::: Data shown
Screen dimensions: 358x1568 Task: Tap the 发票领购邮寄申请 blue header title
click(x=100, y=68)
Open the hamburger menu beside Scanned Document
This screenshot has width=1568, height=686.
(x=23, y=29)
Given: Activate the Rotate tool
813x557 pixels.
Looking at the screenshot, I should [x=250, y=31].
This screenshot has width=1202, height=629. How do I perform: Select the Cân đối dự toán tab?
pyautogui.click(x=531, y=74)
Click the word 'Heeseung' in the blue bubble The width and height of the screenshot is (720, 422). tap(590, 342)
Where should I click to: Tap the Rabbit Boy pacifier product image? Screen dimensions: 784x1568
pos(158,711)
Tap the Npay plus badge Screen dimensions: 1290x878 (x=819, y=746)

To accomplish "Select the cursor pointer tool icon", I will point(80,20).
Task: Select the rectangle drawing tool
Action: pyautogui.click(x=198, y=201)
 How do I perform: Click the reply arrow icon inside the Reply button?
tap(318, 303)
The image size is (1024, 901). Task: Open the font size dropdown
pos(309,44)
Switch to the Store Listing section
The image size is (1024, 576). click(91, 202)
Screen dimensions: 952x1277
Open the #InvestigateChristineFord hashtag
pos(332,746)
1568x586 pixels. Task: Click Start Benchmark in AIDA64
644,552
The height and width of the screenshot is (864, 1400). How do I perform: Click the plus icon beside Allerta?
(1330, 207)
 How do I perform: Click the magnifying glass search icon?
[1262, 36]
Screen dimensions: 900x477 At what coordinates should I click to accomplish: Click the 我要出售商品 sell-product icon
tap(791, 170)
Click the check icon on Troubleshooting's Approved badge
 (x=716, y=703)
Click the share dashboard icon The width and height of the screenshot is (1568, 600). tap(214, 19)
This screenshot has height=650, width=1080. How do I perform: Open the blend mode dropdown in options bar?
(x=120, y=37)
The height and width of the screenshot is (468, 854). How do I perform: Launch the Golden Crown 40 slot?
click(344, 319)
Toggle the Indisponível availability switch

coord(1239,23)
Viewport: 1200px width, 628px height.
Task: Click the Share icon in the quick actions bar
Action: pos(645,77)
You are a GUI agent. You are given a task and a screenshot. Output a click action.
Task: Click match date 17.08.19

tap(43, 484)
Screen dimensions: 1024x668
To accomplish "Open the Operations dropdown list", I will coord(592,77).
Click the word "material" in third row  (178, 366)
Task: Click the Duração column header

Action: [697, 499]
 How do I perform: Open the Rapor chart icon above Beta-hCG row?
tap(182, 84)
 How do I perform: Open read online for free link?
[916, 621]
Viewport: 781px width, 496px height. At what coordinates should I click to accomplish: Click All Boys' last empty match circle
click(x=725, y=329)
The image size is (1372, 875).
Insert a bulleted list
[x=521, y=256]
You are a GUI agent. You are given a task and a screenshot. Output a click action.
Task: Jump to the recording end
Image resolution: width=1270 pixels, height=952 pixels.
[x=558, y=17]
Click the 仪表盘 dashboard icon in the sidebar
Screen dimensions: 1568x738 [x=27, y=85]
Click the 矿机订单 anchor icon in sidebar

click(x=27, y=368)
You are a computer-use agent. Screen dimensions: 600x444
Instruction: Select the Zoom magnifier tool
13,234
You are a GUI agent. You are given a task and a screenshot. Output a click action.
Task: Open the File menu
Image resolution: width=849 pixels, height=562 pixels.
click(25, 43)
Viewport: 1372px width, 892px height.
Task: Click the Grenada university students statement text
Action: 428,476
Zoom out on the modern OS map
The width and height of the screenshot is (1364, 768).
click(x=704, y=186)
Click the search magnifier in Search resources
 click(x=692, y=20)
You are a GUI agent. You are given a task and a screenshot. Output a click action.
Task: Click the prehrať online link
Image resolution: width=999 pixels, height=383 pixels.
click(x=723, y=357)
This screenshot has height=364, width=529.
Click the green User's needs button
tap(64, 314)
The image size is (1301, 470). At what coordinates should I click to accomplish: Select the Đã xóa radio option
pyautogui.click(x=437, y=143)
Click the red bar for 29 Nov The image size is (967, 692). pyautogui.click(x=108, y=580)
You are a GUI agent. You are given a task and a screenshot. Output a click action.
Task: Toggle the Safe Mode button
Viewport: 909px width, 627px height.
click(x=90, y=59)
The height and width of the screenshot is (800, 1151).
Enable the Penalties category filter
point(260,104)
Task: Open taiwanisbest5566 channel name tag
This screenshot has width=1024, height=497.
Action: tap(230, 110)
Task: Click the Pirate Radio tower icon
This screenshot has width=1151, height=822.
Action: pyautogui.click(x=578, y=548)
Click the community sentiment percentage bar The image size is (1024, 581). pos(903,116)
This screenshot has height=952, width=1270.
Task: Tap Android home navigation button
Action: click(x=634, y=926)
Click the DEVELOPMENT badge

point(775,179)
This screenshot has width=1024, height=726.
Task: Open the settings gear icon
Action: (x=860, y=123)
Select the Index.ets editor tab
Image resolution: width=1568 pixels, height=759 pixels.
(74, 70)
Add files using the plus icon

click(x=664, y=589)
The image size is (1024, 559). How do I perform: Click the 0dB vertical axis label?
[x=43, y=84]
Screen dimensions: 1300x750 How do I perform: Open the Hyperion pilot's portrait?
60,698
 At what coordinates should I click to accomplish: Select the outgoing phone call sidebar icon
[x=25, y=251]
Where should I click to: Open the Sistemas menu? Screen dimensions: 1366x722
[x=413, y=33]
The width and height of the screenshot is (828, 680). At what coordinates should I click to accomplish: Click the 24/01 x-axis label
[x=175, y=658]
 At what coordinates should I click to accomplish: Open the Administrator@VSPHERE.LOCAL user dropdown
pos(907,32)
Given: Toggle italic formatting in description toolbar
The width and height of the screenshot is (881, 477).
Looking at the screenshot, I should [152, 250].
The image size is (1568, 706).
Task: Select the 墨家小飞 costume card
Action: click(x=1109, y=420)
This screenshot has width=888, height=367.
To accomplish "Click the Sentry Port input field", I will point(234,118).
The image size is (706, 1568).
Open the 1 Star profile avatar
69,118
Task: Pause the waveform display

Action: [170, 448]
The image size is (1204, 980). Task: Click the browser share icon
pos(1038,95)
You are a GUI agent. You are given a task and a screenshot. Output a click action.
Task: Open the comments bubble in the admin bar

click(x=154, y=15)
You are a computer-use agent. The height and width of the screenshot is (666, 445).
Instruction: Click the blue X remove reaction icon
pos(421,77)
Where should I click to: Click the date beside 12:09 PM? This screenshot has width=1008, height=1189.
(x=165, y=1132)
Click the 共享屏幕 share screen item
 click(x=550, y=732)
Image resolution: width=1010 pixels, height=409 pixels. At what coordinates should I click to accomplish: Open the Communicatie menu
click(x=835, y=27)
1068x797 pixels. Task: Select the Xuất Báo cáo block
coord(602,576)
::::::
Task statement:
Extract every line from the items above that contains the string "point".

Exercise solution:
To accomplish "Select the cursor pointer tool icon", I will point(80,20).
point(260,104)
point(775,179)
To accomplish "Click the Sentry Port input field", I will point(234,118).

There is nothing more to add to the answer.